[Saved entries]
+ + + + +

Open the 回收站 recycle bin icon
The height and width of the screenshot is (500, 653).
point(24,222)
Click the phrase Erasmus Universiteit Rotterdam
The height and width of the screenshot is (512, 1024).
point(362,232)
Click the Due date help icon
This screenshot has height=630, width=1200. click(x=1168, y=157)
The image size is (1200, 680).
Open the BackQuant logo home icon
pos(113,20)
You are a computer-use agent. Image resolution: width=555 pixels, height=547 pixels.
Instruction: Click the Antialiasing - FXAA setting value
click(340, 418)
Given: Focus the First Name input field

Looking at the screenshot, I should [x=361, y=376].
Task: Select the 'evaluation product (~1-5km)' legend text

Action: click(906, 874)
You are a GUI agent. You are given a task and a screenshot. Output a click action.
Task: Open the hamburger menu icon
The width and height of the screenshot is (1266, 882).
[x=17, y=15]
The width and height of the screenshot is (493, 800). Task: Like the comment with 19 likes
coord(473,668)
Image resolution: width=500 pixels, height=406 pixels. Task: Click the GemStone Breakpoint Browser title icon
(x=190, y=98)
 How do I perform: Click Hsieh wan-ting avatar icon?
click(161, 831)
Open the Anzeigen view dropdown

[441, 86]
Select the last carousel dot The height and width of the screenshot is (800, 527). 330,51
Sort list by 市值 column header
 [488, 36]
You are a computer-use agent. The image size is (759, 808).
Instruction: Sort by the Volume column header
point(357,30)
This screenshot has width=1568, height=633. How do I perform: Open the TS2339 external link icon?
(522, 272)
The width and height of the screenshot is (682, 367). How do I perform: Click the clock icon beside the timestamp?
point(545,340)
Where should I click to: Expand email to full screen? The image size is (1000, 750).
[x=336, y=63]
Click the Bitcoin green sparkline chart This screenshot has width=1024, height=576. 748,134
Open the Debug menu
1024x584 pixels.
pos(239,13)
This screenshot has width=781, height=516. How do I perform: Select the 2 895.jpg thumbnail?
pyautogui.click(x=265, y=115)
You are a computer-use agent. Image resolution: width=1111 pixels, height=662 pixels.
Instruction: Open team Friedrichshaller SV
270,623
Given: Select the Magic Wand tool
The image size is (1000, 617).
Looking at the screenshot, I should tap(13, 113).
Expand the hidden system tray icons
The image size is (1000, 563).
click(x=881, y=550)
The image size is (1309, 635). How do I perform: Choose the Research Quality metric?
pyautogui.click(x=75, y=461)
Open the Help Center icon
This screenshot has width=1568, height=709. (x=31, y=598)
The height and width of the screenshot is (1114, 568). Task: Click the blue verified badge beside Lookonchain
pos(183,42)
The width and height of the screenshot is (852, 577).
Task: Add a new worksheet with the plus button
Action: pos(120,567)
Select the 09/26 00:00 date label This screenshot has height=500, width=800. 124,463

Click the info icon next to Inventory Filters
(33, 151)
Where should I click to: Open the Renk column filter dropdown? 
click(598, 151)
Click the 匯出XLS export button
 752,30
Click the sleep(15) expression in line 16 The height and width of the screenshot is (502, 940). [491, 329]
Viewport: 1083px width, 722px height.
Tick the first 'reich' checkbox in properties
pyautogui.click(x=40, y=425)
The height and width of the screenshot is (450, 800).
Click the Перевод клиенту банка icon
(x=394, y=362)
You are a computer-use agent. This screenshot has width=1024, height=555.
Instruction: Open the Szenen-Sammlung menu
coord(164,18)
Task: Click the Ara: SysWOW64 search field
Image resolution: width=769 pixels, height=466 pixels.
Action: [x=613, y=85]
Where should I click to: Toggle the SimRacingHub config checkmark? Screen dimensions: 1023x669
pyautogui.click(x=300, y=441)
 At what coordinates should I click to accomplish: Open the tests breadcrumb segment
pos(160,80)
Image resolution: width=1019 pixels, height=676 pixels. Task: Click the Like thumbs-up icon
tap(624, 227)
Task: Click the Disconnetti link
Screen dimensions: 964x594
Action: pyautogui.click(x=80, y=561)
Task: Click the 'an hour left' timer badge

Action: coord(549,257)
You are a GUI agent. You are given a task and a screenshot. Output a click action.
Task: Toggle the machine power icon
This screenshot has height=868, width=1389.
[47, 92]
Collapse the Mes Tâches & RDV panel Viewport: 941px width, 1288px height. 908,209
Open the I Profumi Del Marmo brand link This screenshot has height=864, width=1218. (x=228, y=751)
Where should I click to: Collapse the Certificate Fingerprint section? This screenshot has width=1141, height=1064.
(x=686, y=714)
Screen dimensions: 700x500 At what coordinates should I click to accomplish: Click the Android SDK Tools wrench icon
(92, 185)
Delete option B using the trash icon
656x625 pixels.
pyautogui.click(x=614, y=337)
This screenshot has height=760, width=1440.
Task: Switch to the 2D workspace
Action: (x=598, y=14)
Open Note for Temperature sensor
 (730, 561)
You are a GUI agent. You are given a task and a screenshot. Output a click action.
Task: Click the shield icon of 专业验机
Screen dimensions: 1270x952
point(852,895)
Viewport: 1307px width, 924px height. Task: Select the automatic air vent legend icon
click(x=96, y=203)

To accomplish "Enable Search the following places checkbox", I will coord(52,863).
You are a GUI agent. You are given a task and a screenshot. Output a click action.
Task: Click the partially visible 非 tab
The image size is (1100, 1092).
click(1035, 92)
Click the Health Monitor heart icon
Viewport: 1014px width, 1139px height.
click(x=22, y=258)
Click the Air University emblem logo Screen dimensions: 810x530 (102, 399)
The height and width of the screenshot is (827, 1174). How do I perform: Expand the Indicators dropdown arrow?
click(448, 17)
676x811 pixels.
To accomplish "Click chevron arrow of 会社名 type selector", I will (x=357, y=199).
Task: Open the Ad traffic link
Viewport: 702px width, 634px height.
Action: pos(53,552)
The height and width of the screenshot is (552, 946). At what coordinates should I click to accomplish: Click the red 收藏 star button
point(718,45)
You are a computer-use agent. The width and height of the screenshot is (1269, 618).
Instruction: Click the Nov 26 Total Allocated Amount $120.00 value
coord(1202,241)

+ + + + +

§ **TASK PROMPT**:
Copy all the records above exactly, missing none.

§ **WRITTEN SOLUTION**:
Open the 回收站 recycle bin icon
The height and width of the screenshot is (500, 653).
point(24,222)
Click the phrase Erasmus Universiteit Rotterdam
The height and width of the screenshot is (512, 1024).
point(362,232)
Click the Due date help icon
This screenshot has height=630, width=1200. click(x=1168, y=157)
The image size is (1200, 680).
Open the BackQuant logo home icon
pos(113,20)
You are a computer-use agent. Image resolution: width=555 pixels, height=547 pixels.
Instruction: Click the Antialiasing - FXAA setting value
click(340, 418)
Given: Focus the First Name input field

Looking at the screenshot, I should [x=361, y=376].
Task: Select the 'evaluation product (~1-5km)' legend text

Action: click(906, 874)
You are a GUI agent. You are given a task and a screenshot. Output a click action.
Task: Open the hamburger menu icon
The width and height of the screenshot is (1266, 882).
[x=17, y=15]
The width and height of the screenshot is (493, 800). Task: Like the comment with 19 likes
coord(473,668)
Image resolution: width=500 pixels, height=406 pixels. Task: Click the GemStone Breakpoint Browser title icon
(x=190, y=98)
 How do I perform: Click Hsieh wan-ting avatar icon?
click(161, 831)
Open the Anzeigen view dropdown

[441, 86]
Select the last carousel dot The height and width of the screenshot is (800, 527). 330,51
Sort list by 市值 column header
 [488, 36]
You are a computer-use agent. The image size is (759, 808).
Instruction: Sort by the Volume column header
point(357,30)
This screenshot has width=1568, height=633. How do I perform: Open the TS2339 external link icon?
(522, 272)
The width and height of the screenshot is (682, 367). How do I perform: Click the clock icon beside the timestamp?
point(545,340)
Where should I click to: Expand email to full screen? The image size is (1000, 750).
[x=336, y=63]
Click the Bitcoin green sparkline chart This screenshot has width=1024, height=576. 748,134
Open the Debug menu
1024x584 pixels.
pos(239,13)
This screenshot has width=781, height=516. How do I perform: Select the 2 895.jpg thumbnail?
pyautogui.click(x=265, y=115)
You are a computer-use agent. Image resolution: width=1111 pixels, height=662 pixels.
Instruction: Open team Friedrichshaller SV
270,623
Given: Select the Magic Wand tool
The image size is (1000, 617).
Looking at the screenshot, I should tap(13, 113).
Expand the hidden system tray icons
The image size is (1000, 563).
click(x=881, y=550)
The image size is (1309, 635). How do I perform: Choose the Research Quality metric?
pyautogui.click(x=75, y=461)
Open the Help Center icon
This screenshot has width=1568, height=709. (x=31, y=598)
The height and width of the screenshot is (1114, 568). Task: Click the blue verified badge beside Lookonchain
pos(183,42)
The width and height of the screenshot is (852, 577).
Task: Add a new worksheet with the plus button
Action: pos(120,567)
Select the 09/26 00:00 date label This screenshot has height=500, width=800. 124,463

Click the info icon next to Inventory Filters
(33, 151)
Where should I click to: Open the Renk column filter dropdown? 
click(598, 151)
Click the 匯出XLS export button
 752,30
Click the sleep(15) expression in line 16 The height and width of the screenshot is (502, 940). [491, 329]
Viewport: 1083px width, 722px height.
Tick the first 'reich' checkbox in properties
pyautogui.click(x=40, y=425)
The height and width of the screenshot is (450, 800).
Click the Перевод клиенту банка icon
(x=394, y=362)
You are a computer-use agent. This screenshot has width=1024, height=555.
Instruction: Open the Szenen-Sammlung menu
coord(164,18)
Task: Click the Ara: SysWOW64 search field
Image resolution: width=769 pixels, height=466 pixels.
Action: [x=613, y=85]
Where should I click to: Toggle the SimRacingHub config checkmark? Screen dimensions: 1023x669
pyautogui.click(x=300, y=441)
 At what coordinates should I click to accomplish: Open the tests breadcrumb segment
pos(160,80)
Image resolution: width=1019 pixels, height=676 pixels. Task: Click the Like thumbs-up icon
tap(624, 227)
Task: Click the Disconnetti link
Screen dimensions: 964x594
Action: pyautogui.click(x=80, y=561)
Task: Click the 'an hour left' timer badge

Action: coord(549,257)
You are a GUI agent. You are given a task and a screenshot. Output a click action.
Task: Toggle the machine power icon
This screenshot has height=868, width=1389.
[47, 92]
Collapse the Mes Tâches & RDV panel Viewport: 941px width, 1288px height. 908,209
Open the I Profumi Del Marmo brand link This screenshot has height=864, width=1218. (x=228, y=751)
Where should I click to: Collapse the Certificate Fingerprint section? This screenshot has width=1141, height=1064.
(x=686, y=714)
Screen dimensions: 700x500 At what coordinates should I click to accomplish: Click the Android SDK Tools wrench icon
(92, 185)
Delete option B using the trash icon
656x625 pixels.
pyautogui.click(x=614, y=337)
This screenshot has height=760, width=1440.
Task: Switch to the 2D workspace
Action: (x=598, y=14)
Open Note for Temperature sensor
 (730, 561)
You are a GUI agent. You are given a task and a screenshot. Output a click action.
Task: Click the shield icon of 专业验机
Screen dimensions: 1270x952
point(852,895)
Viewport: 1307px width, 924px height. Task: Select the automatic air vent legend icon
click(x=96, y=203)

To accomplish "Enable Search the following places checkbox", I will coord(52,863).
You are a GUI agent. You are given a task and a screenshot. Output a click action.
Task: Click the partially visible 非 tab
The image size is (1100, 1092).
click(1035, 92)
Click the Health Monitor heart icon
Viewport: 1014px width, 1139px height.
click(x=22, y=258)
Click the Air University emblem logo Screen dimensions: 810x530 (102, 399)
The height and width of the screenshot is (827, 1174). How do I perform: Expand the Indicators dropdown arrow?
click(448, 17)
676x811 pixels.
To accomplish "Click chevron arrow of 会社名 type selector", I will (x=357, y=199).
Task: Open the Ad traffic link
Viewport: 702px width, 634px height.
Action: pos(53,552)
The height and width of the screenshot is (552, 946). At what coordinates should I click to accomplish: Click the red 收藏 star button
point(718,45)
You are a computer-use agent. The width and height of the screenshot is (1269, 618).
Instruction: Click the Nov 26 Total Allocated Amount $120.00 value
coord(1202,241)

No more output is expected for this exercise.